# My dog showing his teeth "smiling"



## Zaphod (May 22, 2012)

This is Tango.
He does this when we greet him. (no growling) He shows his teeth and snorts and sneezes. 
He's so funny. He does it the most with me and my husband. Not much with other people.

He's the happiest dog on Earth


----------



## Wicket (Aug 21, 2011)

Awww, he's so handsome! What kind of food do you feed him? His coat looks amazing


----------



## BassetMixUp (Dec 14, 2011)

As gorgeous as he is, and he IS! I think I'm going to have a warewolf nightmare tonight. ~ LOL


----------



## Sibe (Nov 21, 2010)

Teehee, cute!!

It's called a "submissive grin" if you're curious to know more.


----------



## Amaryllis (Dec 28, 2011)

A friend's Doberman did that to me and I was sure I was done for. But no, it's friendly.


----------



## Abbylynn (Jul 7, 2011)

Leeo used to "smile" when he wanted something really badly! .... Like food! Lol! 

My one rescue dog "smiles" all over when I go to visit her ( and pees too! Lol! )


----------



## BassetMixUp (Dec 14, 2011)

Amaryllis said:


> A friend's Doberman did that to me and I was sure I was done for. But no, it's friendly.

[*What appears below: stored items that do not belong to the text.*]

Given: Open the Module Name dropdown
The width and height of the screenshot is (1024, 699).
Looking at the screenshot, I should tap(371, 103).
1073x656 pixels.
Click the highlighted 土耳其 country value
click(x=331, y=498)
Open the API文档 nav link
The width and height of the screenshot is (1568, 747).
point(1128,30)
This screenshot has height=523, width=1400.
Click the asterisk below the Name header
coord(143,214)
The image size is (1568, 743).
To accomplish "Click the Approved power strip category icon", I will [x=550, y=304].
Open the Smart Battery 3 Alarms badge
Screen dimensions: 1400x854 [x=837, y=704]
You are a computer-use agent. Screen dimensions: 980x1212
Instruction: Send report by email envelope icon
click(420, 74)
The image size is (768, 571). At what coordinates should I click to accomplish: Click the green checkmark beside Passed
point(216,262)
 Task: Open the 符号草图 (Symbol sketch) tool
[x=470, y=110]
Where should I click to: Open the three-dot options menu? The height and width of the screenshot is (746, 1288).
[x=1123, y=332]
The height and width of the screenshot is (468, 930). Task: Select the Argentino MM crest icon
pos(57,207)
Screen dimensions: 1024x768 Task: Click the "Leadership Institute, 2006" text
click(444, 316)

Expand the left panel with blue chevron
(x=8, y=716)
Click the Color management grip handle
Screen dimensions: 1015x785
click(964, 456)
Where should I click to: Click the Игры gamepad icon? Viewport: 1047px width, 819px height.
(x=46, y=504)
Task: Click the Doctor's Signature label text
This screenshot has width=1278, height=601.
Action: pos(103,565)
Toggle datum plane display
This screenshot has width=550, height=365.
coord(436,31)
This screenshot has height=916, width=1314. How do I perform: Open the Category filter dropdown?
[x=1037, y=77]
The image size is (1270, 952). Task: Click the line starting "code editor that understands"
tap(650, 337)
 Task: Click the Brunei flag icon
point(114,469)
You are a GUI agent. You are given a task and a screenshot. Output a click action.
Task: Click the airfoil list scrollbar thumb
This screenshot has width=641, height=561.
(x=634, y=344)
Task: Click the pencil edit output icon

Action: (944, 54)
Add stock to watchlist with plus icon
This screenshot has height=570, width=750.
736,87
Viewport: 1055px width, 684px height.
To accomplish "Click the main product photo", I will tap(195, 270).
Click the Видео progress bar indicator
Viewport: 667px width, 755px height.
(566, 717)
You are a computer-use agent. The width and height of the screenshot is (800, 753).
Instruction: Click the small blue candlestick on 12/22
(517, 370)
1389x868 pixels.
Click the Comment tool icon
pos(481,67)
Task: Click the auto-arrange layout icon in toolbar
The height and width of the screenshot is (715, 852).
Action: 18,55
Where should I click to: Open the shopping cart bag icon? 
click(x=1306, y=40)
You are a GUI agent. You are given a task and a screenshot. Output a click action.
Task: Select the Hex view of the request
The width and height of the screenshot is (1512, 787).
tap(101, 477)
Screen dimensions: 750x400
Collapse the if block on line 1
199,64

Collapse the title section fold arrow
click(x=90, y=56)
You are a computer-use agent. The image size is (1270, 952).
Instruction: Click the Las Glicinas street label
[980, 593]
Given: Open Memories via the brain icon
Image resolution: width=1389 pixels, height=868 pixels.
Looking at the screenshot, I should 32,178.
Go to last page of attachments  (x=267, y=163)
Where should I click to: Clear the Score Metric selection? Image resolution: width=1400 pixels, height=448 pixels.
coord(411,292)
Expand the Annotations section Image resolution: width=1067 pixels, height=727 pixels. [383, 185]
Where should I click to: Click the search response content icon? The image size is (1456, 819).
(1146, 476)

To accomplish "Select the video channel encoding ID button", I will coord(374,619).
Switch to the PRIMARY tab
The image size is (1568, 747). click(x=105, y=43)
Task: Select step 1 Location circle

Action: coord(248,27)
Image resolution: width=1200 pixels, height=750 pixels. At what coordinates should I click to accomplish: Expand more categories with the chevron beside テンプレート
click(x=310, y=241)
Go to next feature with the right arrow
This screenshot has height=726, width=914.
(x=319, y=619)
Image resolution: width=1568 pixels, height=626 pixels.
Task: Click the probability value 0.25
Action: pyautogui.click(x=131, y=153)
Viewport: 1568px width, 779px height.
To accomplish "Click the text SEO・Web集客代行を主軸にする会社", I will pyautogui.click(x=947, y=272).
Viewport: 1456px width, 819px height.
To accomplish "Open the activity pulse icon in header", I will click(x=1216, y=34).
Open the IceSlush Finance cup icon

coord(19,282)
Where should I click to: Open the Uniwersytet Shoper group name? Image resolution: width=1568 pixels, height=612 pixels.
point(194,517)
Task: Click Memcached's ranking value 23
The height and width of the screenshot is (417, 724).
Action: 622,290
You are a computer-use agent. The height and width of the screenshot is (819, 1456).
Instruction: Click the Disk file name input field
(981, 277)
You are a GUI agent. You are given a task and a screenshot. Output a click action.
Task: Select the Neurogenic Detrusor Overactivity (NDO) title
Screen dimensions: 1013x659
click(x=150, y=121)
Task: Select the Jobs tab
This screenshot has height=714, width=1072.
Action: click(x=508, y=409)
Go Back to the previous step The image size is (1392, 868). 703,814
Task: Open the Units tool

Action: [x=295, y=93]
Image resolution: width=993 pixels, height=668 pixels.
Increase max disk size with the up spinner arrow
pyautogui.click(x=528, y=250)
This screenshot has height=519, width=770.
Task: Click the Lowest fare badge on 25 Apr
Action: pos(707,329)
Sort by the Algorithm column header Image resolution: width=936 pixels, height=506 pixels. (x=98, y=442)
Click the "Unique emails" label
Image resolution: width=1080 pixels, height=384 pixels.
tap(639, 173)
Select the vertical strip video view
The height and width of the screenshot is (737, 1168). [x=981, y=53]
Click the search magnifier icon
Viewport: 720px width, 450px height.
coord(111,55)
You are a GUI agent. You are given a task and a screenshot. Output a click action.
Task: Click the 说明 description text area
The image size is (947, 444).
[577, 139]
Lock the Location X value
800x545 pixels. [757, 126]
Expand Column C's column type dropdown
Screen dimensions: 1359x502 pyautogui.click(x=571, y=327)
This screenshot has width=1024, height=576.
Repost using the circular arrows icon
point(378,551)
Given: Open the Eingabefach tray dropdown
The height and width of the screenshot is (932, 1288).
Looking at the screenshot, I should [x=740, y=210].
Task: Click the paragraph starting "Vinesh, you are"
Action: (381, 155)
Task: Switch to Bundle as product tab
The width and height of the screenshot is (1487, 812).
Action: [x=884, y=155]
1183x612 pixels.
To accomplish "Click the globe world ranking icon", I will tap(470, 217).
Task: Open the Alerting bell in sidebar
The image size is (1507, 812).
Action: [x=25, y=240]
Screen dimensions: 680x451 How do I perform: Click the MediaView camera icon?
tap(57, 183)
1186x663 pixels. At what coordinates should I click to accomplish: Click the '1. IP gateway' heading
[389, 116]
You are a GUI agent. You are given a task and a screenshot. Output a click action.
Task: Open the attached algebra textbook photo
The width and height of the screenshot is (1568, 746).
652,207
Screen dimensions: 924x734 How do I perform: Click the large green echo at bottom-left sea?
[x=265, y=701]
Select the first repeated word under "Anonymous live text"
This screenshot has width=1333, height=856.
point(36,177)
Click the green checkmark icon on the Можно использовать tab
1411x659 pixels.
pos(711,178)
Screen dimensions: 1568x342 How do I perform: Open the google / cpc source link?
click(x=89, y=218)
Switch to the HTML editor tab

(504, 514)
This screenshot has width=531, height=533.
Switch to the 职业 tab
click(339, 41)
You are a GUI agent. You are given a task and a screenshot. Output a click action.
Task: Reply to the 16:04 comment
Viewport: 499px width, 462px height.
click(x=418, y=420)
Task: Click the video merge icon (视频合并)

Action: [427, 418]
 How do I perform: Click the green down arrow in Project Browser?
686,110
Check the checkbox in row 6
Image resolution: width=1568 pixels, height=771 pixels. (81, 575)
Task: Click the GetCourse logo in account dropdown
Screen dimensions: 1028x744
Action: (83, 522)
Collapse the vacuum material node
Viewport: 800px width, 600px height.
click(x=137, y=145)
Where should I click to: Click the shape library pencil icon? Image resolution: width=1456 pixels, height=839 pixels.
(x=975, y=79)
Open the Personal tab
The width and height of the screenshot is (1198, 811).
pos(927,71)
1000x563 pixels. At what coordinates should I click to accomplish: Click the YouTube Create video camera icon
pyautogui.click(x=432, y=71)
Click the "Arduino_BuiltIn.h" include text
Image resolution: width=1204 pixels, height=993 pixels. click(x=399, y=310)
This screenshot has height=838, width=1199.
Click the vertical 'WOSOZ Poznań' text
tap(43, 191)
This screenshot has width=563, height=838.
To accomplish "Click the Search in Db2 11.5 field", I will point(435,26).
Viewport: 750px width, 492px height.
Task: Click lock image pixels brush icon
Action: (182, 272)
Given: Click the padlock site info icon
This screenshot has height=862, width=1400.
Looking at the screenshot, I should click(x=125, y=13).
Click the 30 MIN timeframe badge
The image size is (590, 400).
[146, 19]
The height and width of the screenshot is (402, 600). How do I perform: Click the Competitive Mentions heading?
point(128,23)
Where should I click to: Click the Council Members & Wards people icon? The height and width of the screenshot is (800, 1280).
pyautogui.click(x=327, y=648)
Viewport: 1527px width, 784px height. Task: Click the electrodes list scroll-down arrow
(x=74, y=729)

I'd need to change my shorts! Lol!


----------



## lauren17 (Apr 14, 2009)

My aussie does that when people he considers his family come home. It sure scares anyone that is with us, I've had a lot of people ask why my dog is snarling at me lol.


----------



## Zaphod (May 22, 2012)

thanks everybody!  

it sure is a goofy quirky trait that we love about him (he pees when he gets too excited too, which we dont love so much)



Wicket said:


> Awww, he's so handsome! What kind of food do you feed him? His coat looks amazing


thanks! We actually just feed him Purina Dog Chow. The cheep stuff i know. But i do add a spoonful of plain yogurt to each meal which i think helps digestion.


----------



## GottaLuvMutts (Jun 1, 2009)

I know a little BC who will do that to anyone who glances in her direction. She also paws the ground with her front feet in anticipation. It's a pretty good tactic for getting people to come pet her. Too cute!


----------



## Snuggles (May 1, 2008)

How cute. My dogs don't smile at me


----------